The Center’s design, contemporary in its expression, is reflective of a historically rooted, rich architectural heritage. It combines contemporary architectural technology – its light steel structure –with traditional Persian forms and ornament, including ceramic mosaics and screens drawn from Islamicate traditions around the world. The Center’s exterior has been conceived as a tapestry in stone, whereby exterior walls will transition from solid areas to porous screens which will provide shade and privacy, and from flat surfaces to deep alcoves to permit shady repose fronting the gardens. The Center also expresses a sense of openness- soaring shaded eivans (verandas), address the city both during the day, and at night, where large, glazed openings into the eivans become beacons of light.
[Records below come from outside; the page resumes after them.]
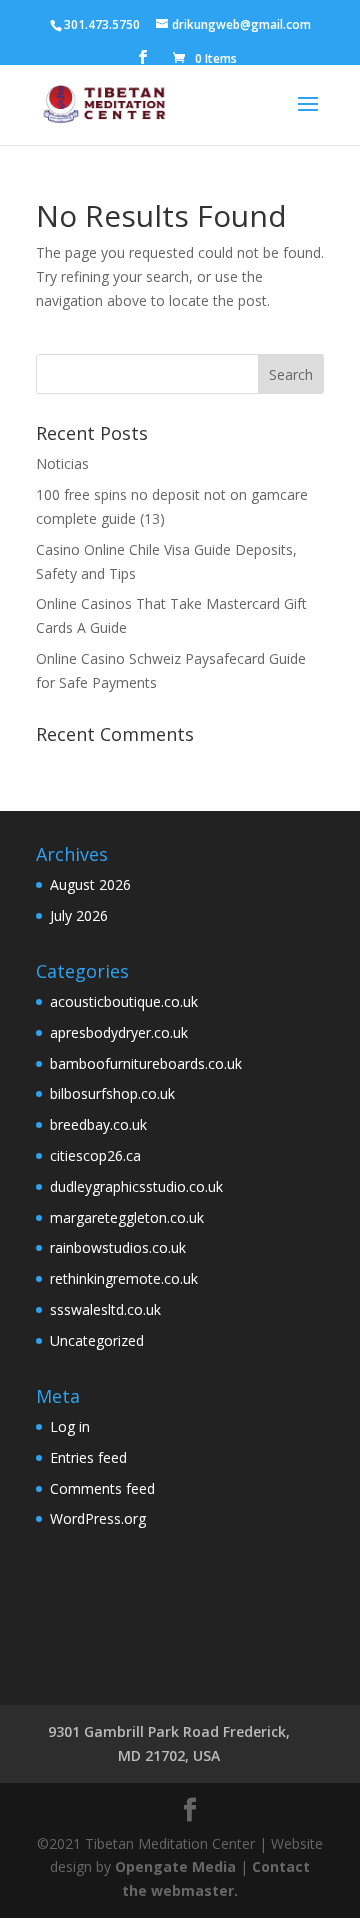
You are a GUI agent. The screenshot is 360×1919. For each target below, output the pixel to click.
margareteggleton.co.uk (127, 1217)
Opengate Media (175, 1866)
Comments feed (102, 1488)
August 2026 (90, 884)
These eivans not only provide cover to enable large social and cultural gatherings to occur outdoors throughout the year, but they also allow visitors and community members alike to have a new visibility to the city.
4:00 - 4:30 PM
The Montrose Collective is a local example of multi-material facades that are harmoniously designed into a mixed-use development. Michael Hsu Office of Architecture’s Design features wood shingles, tiling, and masonry, the project realizes an active material palette for the pedestrian scale, with planted terraces at each level. Tiling shapes the facades of the project’s retail portions, and all of the facades are oriented to an active streetscape. The presentation will focus on material selection, and creating a blend of facades for mixed-use development that meets diverse client needs.